Pinky-Promise? (James 5:12)

Do your parents have those stories that they tell, over and over again? You know, those embarrassing stories about stupid things you did when you were younger. No matter how many times it has been shared, it always seems to come up sooner or later. Well, one story that I have burned into my memory from my parents sharing it over and over again, comes from when I was just a toddler. It was a few days after Easter, and I had gotten a big chocolate Easter bunny, but was only allowed to have a small amount of it at a time. Allegedly, I didn’t think that was very fair, so one night I managed to push a chair over to the counter, climbed up, stood on top of our bread box, and reached the stash of chocolate on top of the fridge (all as a toddler, mind you). My mom woke up in the middle of the night to get a drink of water, but instead found me sitting in the middle of the floor, with foil wrapping in shreds around me, and chocolate smeared all over my face. My mother, outraged (and probably kind of impressed), asked, “Marc! Did you get into your Easter chocolate!”

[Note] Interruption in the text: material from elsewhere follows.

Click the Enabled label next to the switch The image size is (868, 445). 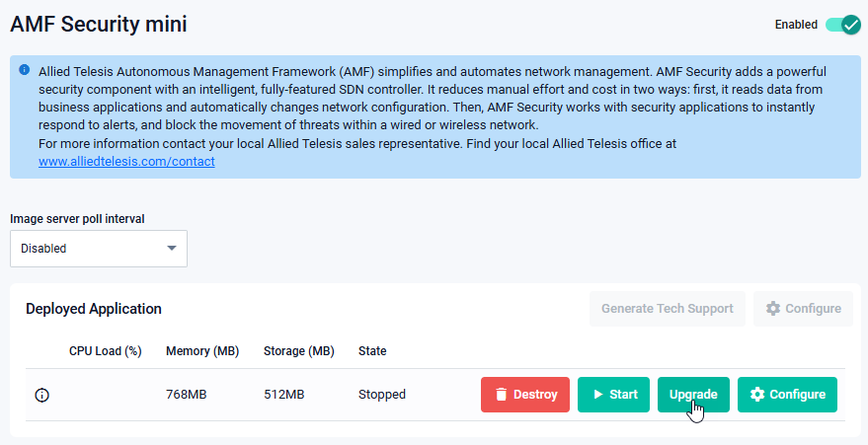point(796,25)

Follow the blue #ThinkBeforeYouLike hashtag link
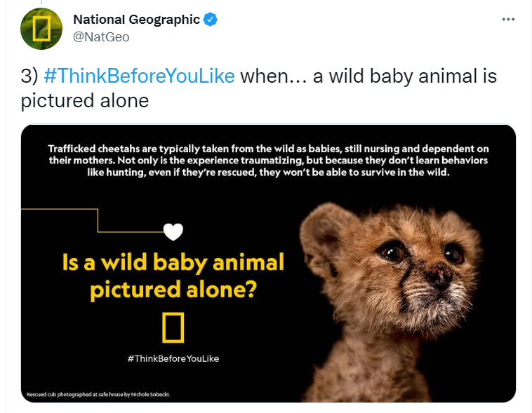(139, 76)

Now, obviously, the question wasn’t necessary. The evidence was damning. I literally cannot think of any other possible alternative story that would justify me in that moment. Oh no, I am not eating chocolate…this is, uh, this a new facial cream I’m trying out that just looks like chocolate…

But, lo and behold, I looked back up at my mom, and say, “No.” A bold little child was I. The story then famously winds up with my mother picking me up and plopping me in front of the bathroom mirror, where I am again questioned, but this time respond much more diplomatically with a, “Maybe.”

The Bible tells us that we are born sinners, and therefore, sinning comes naturally to us. Nobody taught me tell lies. It just happened. We have to teach our children to be honest. But as we grow up, our lies become more sophisticated and complex – we may not try a lie as bold as my toddler-self attempted, but it is still the same. We are more careful, more calculating – but we still are drawn towards deceiving others.

Here are some lies that you maybe told this week:

  • Yea, mom, I finished all my homework.
  • I have no idea where this mess came from.
  • Oh, I’m sorry, I didn’t see your text!
  • I can’t make it – I have other plans.
  • I’m feeling sick.
  • I had no idea that would happen.

As we sit here and think about it, we probably see that deceiving one another is something that we do more often than we would like to admit. The passage we are looking at today deals with a uniquely specific type of deception that may not seem apparent to us at first, but is extremely relevant to our day-to-day lives. James explains, “But above all, my brothers, do not swear, either by heaven or by earth or by any other oath, but let your “yes” be yes and your “no” be no, so that you may not fall under condemnation.” (5:12). So as we look at this text, we are going to examine What Deception Is, Why We Deceive, and How to Become Honest People.

What Deception Is

Deceiving and lying are not necessarily the same thing; a lie is a smaller circle inside the bigger circle of deception. A “lie” is when I say something that isn’t true. To deceive someone is to manipulate the facts so that something sounds true. So, if I spent the afternoon watching TV, and you ask me, “What did you do today?” if I respond with, “I worked out,” then that is a lie; that is just pure falsification. But if I respond with, “I worked on cultural studies,” then in my head I am thinking, Technically, I studied that TV show, which is kind of cultural, then I am being deceptive.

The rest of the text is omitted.